Getting started

In this lab we work with data from the Youth Risk Behavior Surveillance System (YRBSS). The data are available in the openintro package.

data("yrbss", package = "openintro")

We can look at the structure of the data:

glimpse(yrbss)
## Rows: 13,583
## Columns: 13
## $ age                      <int> 14, 14, 15, 15, 15, 15, 15, 14, 15, 15, 15, 1…
## $ gender                   <chr> "female", "female", "female", "female", "fema…
## $ grade                    <chr> "9", "9", "9", "9", "9", "9", "9", "9", "9", …
## $ hispanic                 <chr> "not", "not", "hispanic", "not", "not", "not"…
## $ race                     <chr> "Black or African American", "Black or Africa…
## $ height                   <dbl> NA, NA, 1.73, 1.60, 1.50, 1.57, 1.65, 1.88, 1…
## $ weight                   <dbl> NA, NA, 84.37, 55.79, 46.72, 67.13, 131.54, 7…
## $ helmet_12m               <chr> "never", "never", "never", "never", "did not …
## $ text_while_driving_30d   <chr> "0", NA, "30", "0", "did not drive", "did not…
## $ physically_active_7d     <int> 4, 2, 7, 0, 2, 1, 4, 4, 5, 0, 0, 0, 4, 7, 7, …
## $ hours_tv_per_school_day  <chr> "5+", "5+", "5+", "2", "3", "5+", "5+", "5+",…
## $ strength_training_7d     <int> 0, 0, 0, 0, 1, 0, 2, 0, 3, 0, 3, 0, 0, 7, 7, …
## $ school_night_hours_sleep <chr> "8", "6", "<5", "6", "9", "8", "9", "6", "<5"…

Exercise 1

What are the cases in this data set? How many cases are there in our sample?

nrow(yrbss)
## [1] 13583

Answer (Exercise 1):
Each case in this data set is a single high school student (grades 9 through 12) who completed the YRBSS survey in that year. There are 13,583 rows in the data, so our sample contains information on 13,583 students.


Exploratory data analysis

We start by examining the distribution of weight (in kilograms).

summary(yrbss$weight)
##    Min. 1st Qu.  Median    Mean 3rd Qu.    Max.    NA's 
##   29.94   56.25   64.41   67.91   76.20  180.99    1004

We can also visualize the distribution with a histogram:

ggplot(yrbss, aes(x = weight)) +
  geom_histogram(binwidth = 5, na.rm = TRUE) +
  labs(
    x = "Weight (kg)",
    y = "Count",
    title = "Distribution of student weights"
  )

Answer (Exercise 2, part 1):
The summary and histogram show that student weights range from about 30 kg to about 181 kg. The distribution is unimodal and right skewed, with most students between roughly 55 kg and 80 kg. There are a few very heavy students that create a long right tail.

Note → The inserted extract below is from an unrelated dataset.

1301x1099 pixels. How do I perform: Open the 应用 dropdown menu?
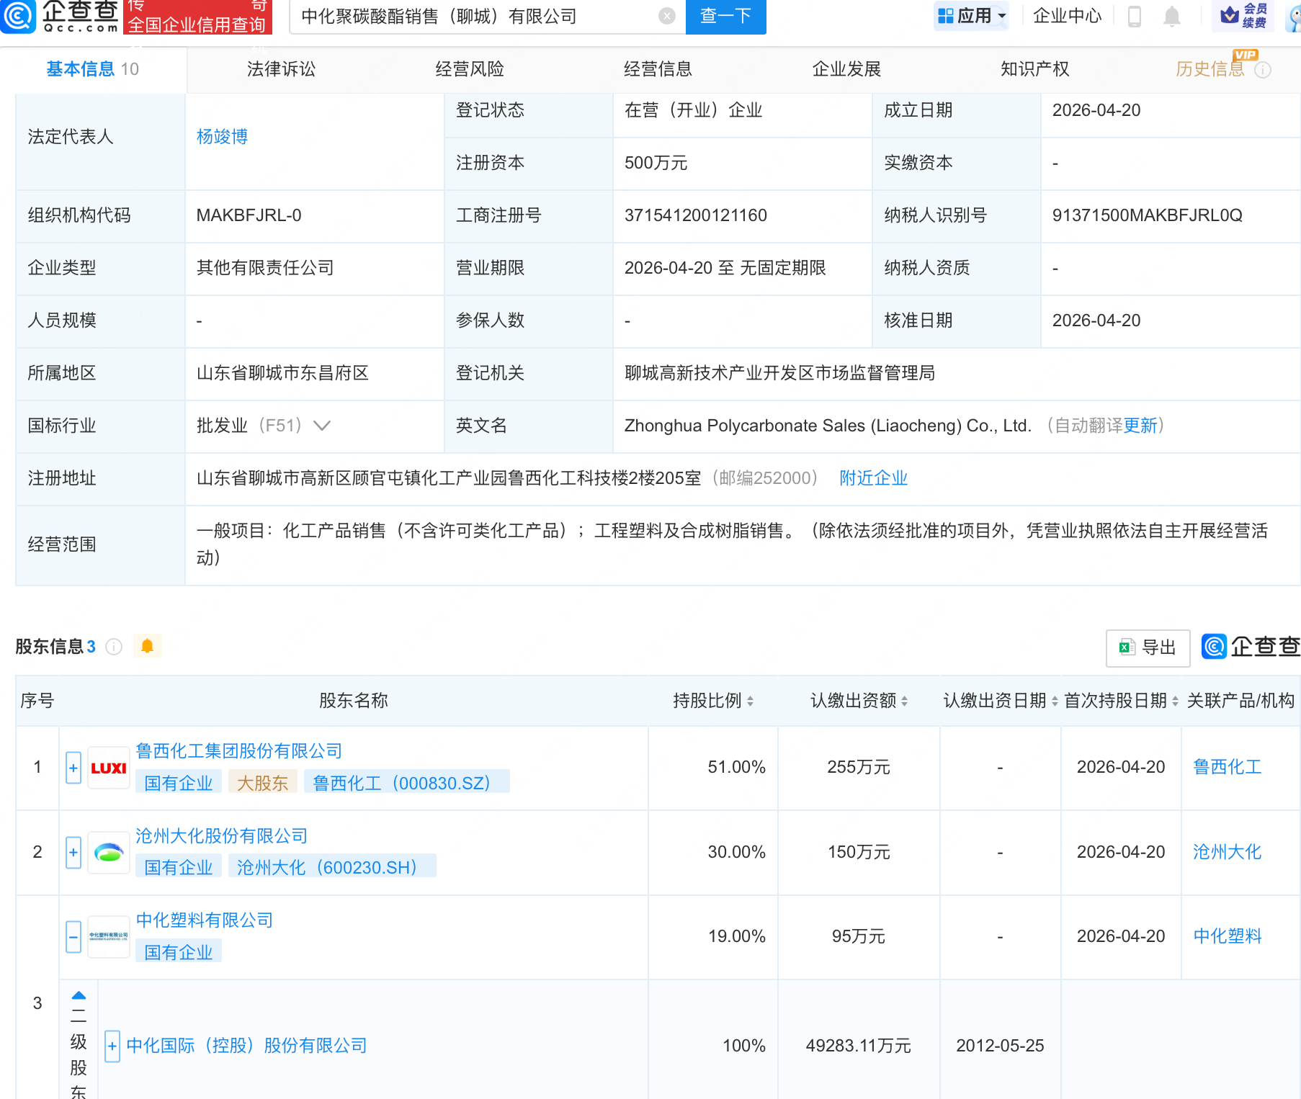pos(971,16)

We can check how many observations are missing weight:

sum(is.na(yrbss$weight))
## [1] 1004

Answer (Exercise 2, part 2):
There are 1,004 students with missing weight values, so weight is recorded for the rest of the sample.


Next we examine the relationship between weight and physical activity. We create a new variable physical_3plus which is "yes" if a student is physically active on more than 2 days per week, and "no" otherwise.

yrbss <- yrbss %>%
  mutate(physical_3plus = ifelse(physically_active_7d > 2, "yes", "no"))

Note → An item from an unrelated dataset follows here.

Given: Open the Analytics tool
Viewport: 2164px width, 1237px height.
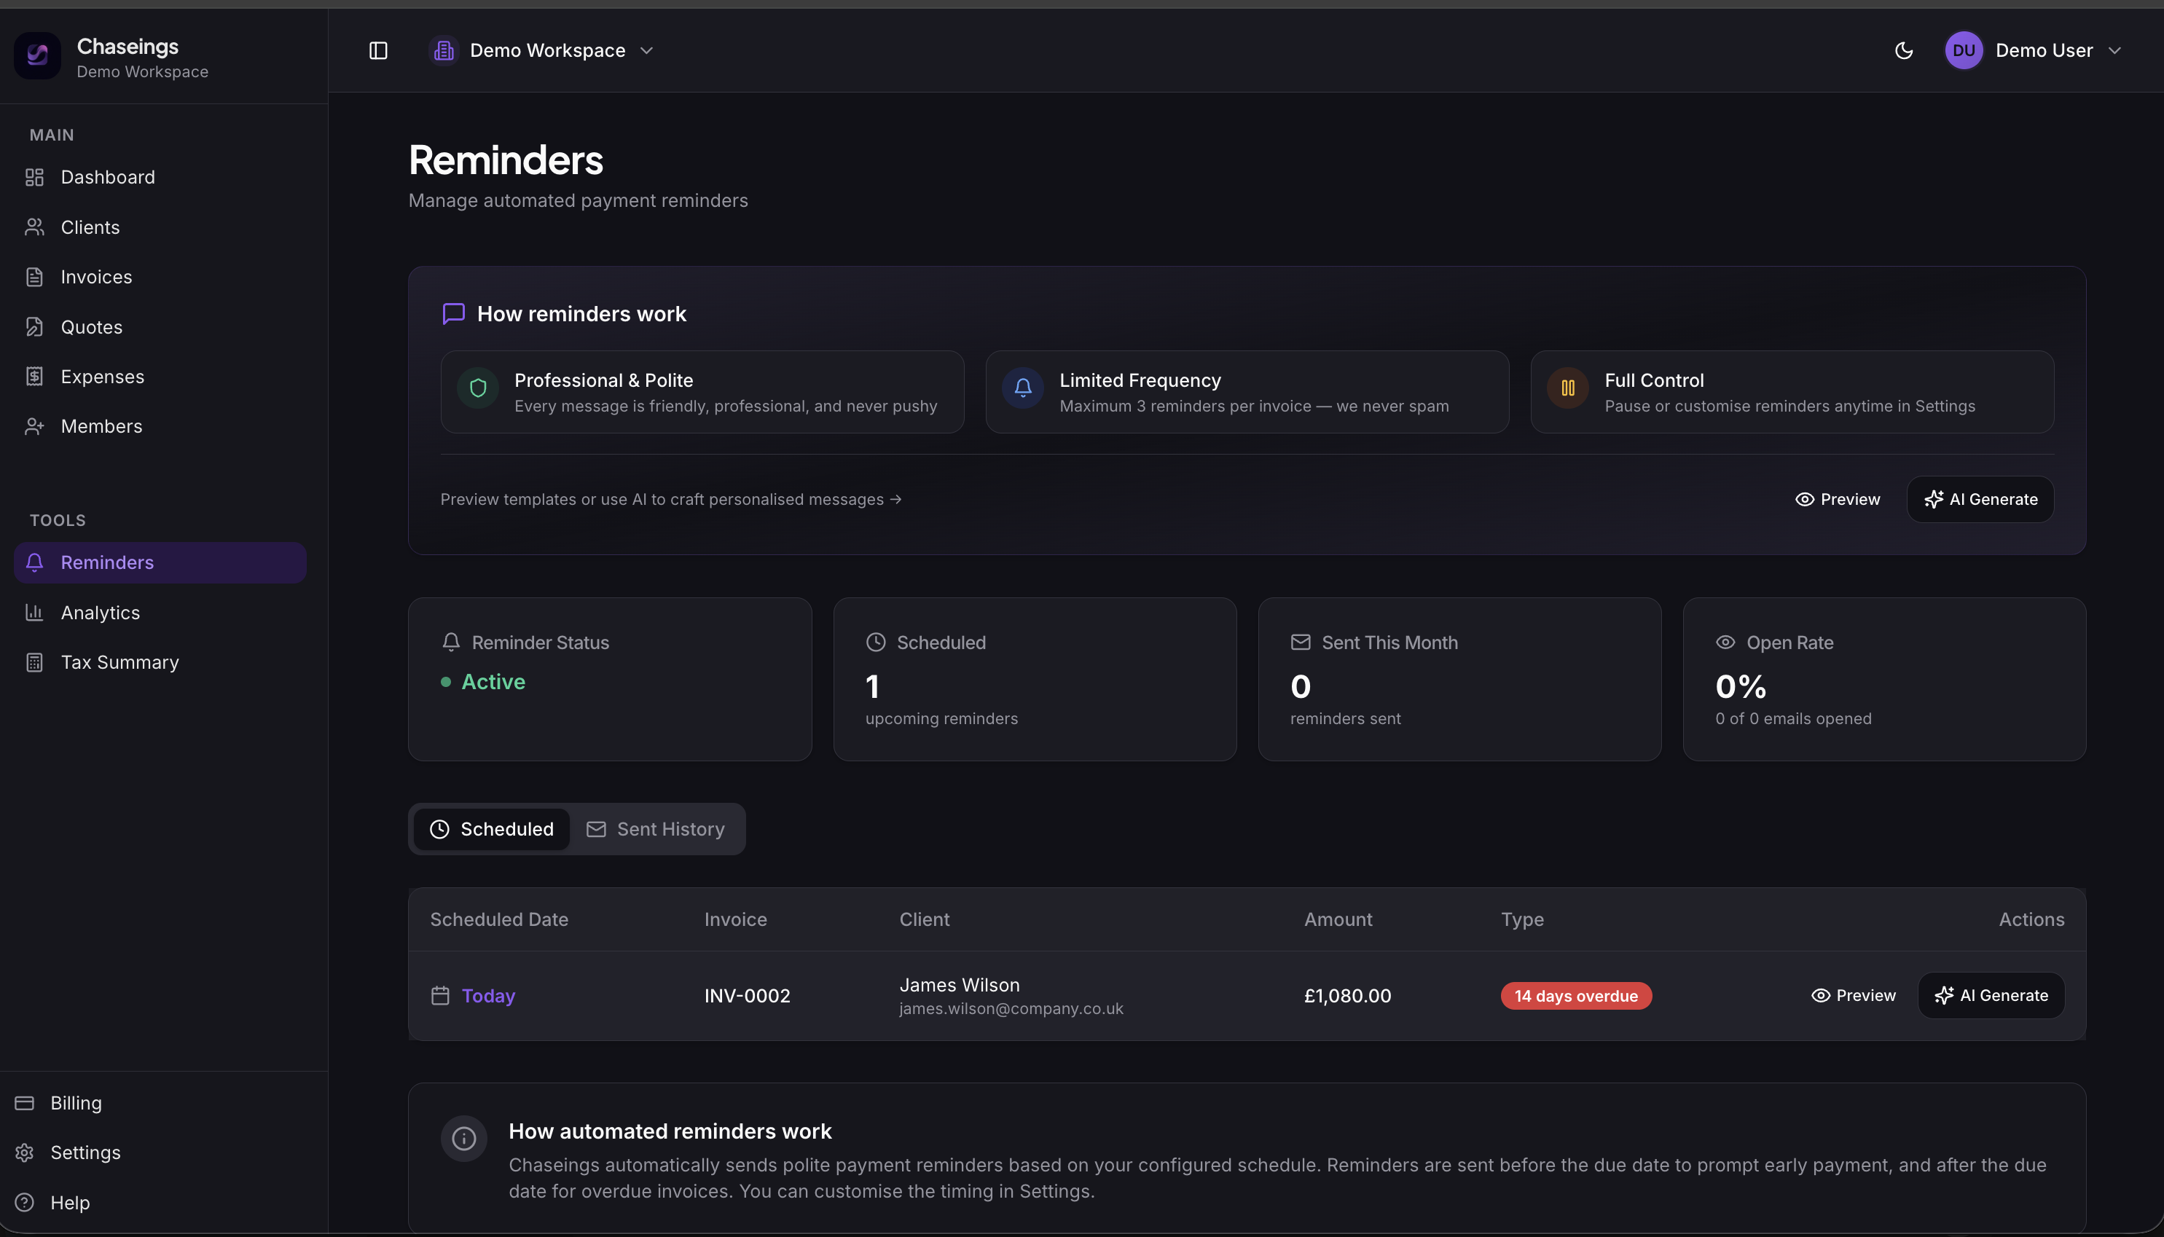Looking at the screenshot, I should (x=100, y=613).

We make side–by–side boxplots of weight for the two activity groups.

ggplot(yrbss, aes(x = physical_3plus, y = weight)) +
  geom_boxplot(na.rm = TRUE) +
  labs(
    x = "Physically active at least 3 days / week?",
    y = "Weight (kg)",
    title = "Weight by physical activity level"
  )

Exercise 3

Make a side-by-side boxplot of physical_3plus and weight. Is there a relationship between these two variables? What did you expect and why?

Answer (Exercise 3):
From the boxplots, students who are active at least 3 days per week tend to have slightly higher weights on average than those who are not as active. The medians and upper quartiles for the "yes" group are a little higher, and the distributions overlap a lot. I expected very active students to weigh a bit more on average because they may have more muscle mass, but I also expected considerable overlap because weight is affected by many other factors besides activity.

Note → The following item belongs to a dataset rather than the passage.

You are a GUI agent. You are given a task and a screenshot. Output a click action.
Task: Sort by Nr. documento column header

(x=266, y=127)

We can compute the mean weights for each group:

yrbss %>%
  group_by(physical_3plus) %>%
  summarise(
    n = n(),
    mean_weight = mean(weight, na.rm = TRUE),
    sd_weight = sd(weight, na.rm = TRUE)
  )
## # A tibble: 3 × 4
##   physical_3plus     n mean_weight sd_weight
##   <chr>          <int>       <dbl>     <dbl>
## 1 no              4404        66.7      17.6
## 2 yes             8906        68.4      16.5
## 3 <NA>             273        69.9      17.6

Exercise 4

Are all conditions necessary for inference satisfied? Comment on each.

Answer (Exercise 4):

  • Independence within groups: The data come from a large national survey of students. It is reasonable to treat students in the sample as approximately independent, especially since the sample size is small relative to the population of all US high school students.
  • Independent groups: Each student is classified into only one activity group ("yes" or "no"), so the groups are non–overlapping and independent.
  • Sample size / nearly normal: Both groups have large sample sizes (each well over 30 with non–missing weight values), so by the central limit theorem the sampling distribution of the difference in mean weights should be approximately normal even though the weight distributions are somewhat skewed.
  • Random sampling: The YRBSS is designed to be a random sample of high school students, which supports using inferential methods that generalize to the broader population.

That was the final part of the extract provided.